The day after the result of Indonesia's presidential election was announced, I joined crowds of excited Indonesians at the Proclamation Monument in central Jakarta to celebrate president-elect Jokowi's election as Indonesia's seventh president.

Did you see the rainbow? asked a supporter, pointing to a blurry photo on his mobile phone as Jokowi arrived to address the crowd and break the Muslim fast with them. I hadn't, but even if the heavens had opened and soaked everybody to the skin, it would have been taken as another sign that God too had voted for Jokowi.

The monument commemorates the proclamation of Indonesia's independence from the Dutch made by Sukarno and Hatta in 1945. Their statues looked down on Jokowi as he proclaimed what many believe and hope is a new era in Indonesia, including its liberation from the twitching hand of Suharto's New Order. Many Indonesian commentators feel Prabowo's bid to have the result reversed in his favour by the Constitutional Court and threats to haul the Election Commission before the Parliament are no more than the New Order's death rattles.

In his speech Jokowi did not rubbish Prabowo though he was entitled to given the dirty tactics employed against him and Prabowo's petulant claim on BBC that Jokowi was a fraud whose much lauded closeness to the people was fabricated for political purposes. The personal attack fell flat. I asked my taxi driver and a street vendor what they thought of the comment. Both said how proud they were that a wong cilik or little person like them could achieve the highest office in the country. It gave them hope, not just in Indonesia, but in themselves.
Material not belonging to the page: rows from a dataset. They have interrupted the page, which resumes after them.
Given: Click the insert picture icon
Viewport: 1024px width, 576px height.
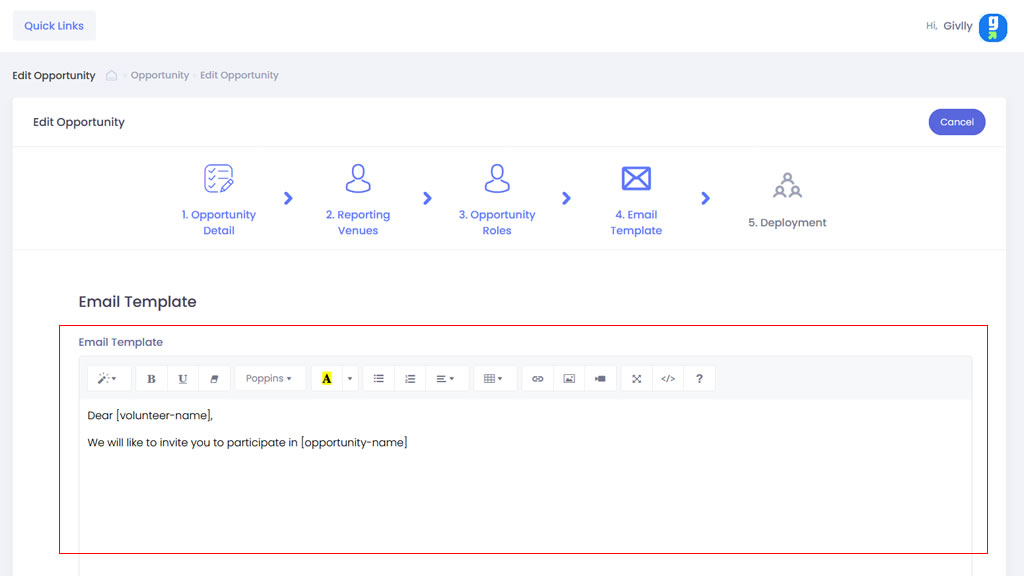Looking at the screenshot, I should (x=569, y=379).
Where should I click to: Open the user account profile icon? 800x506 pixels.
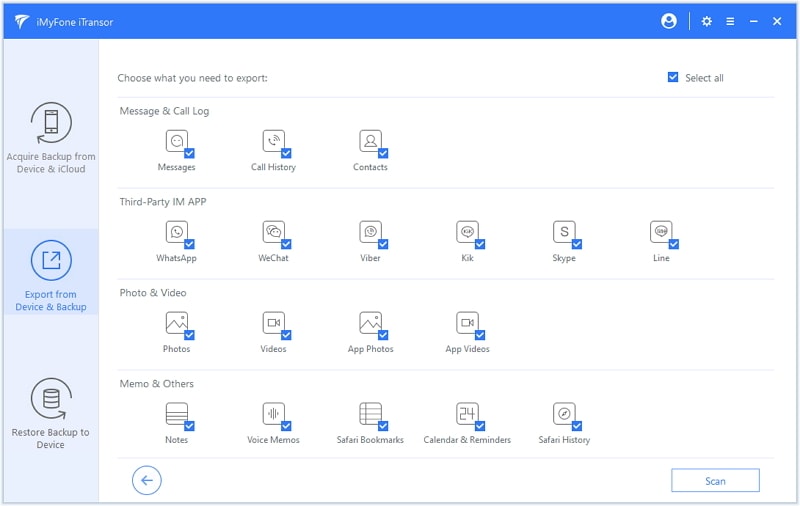[x=669, y=21]
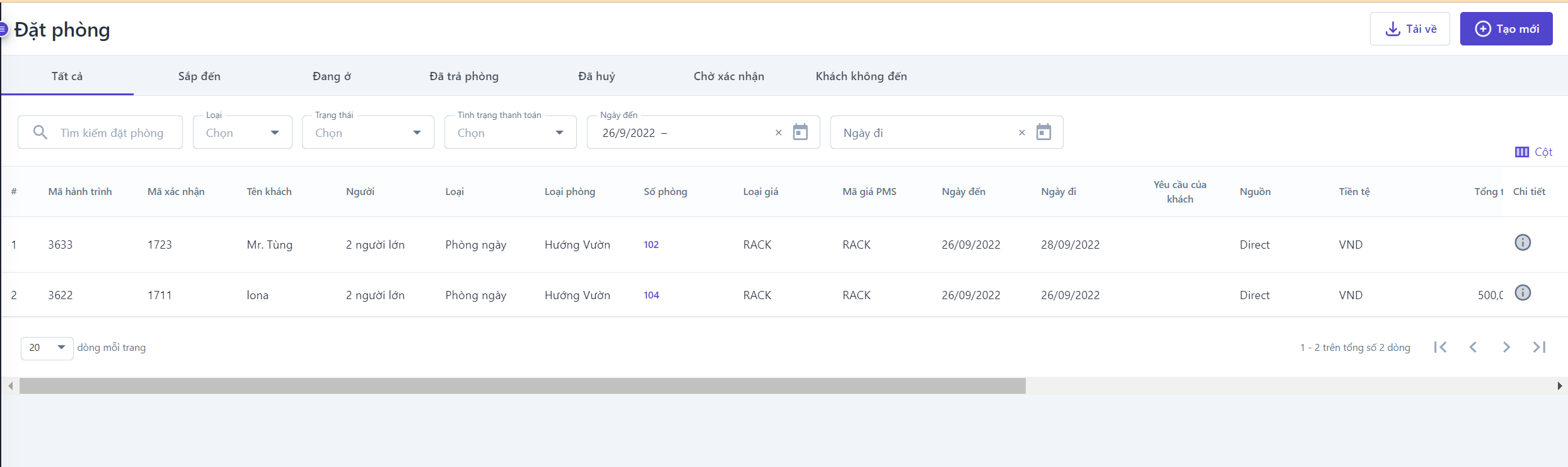Viewport: 1568px width, 467px height.
Task: Go to the last page of results
Action: (x=1539, y=347)
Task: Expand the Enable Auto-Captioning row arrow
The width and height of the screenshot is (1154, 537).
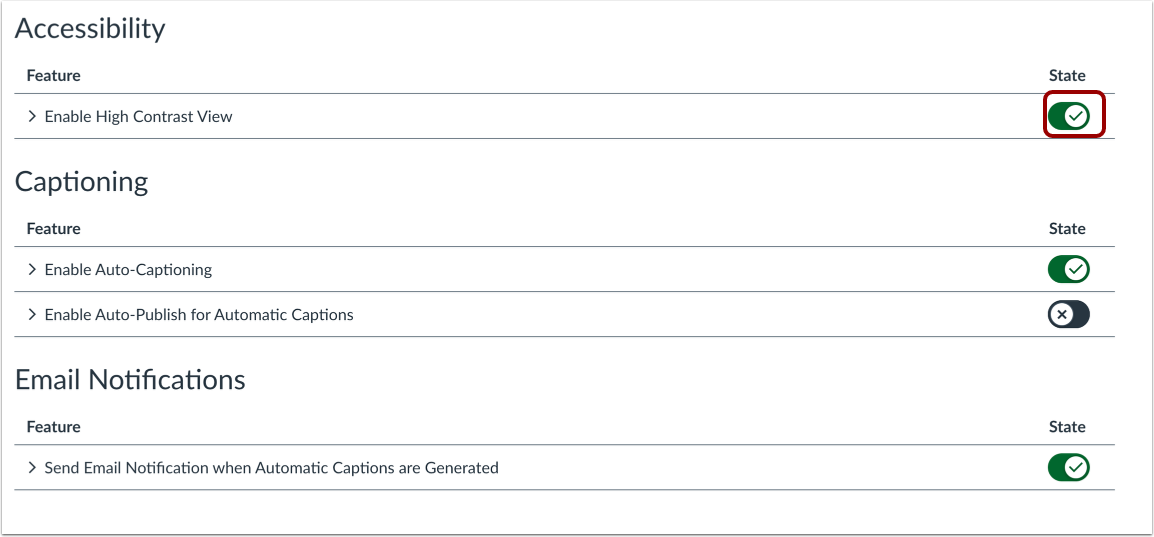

In fact, Jokowi did not even mention Prabowo in his speech. It was as though Prabowo and what he stood for was no longer relevant. To avoid candidates of this kind running in future elections, the respected commentator Wimar Witoelar has proposed that aspirants for high office should receive endorsements from both Indonesia's respected Commission for Human Rights and its crusading Corruption Eradication Commission. It is to be hoped that a Jokowi administration will act on this proposal. It would enhance the quality of candidates, spare Indonesia considerable embarrassment and help eliminate impunity.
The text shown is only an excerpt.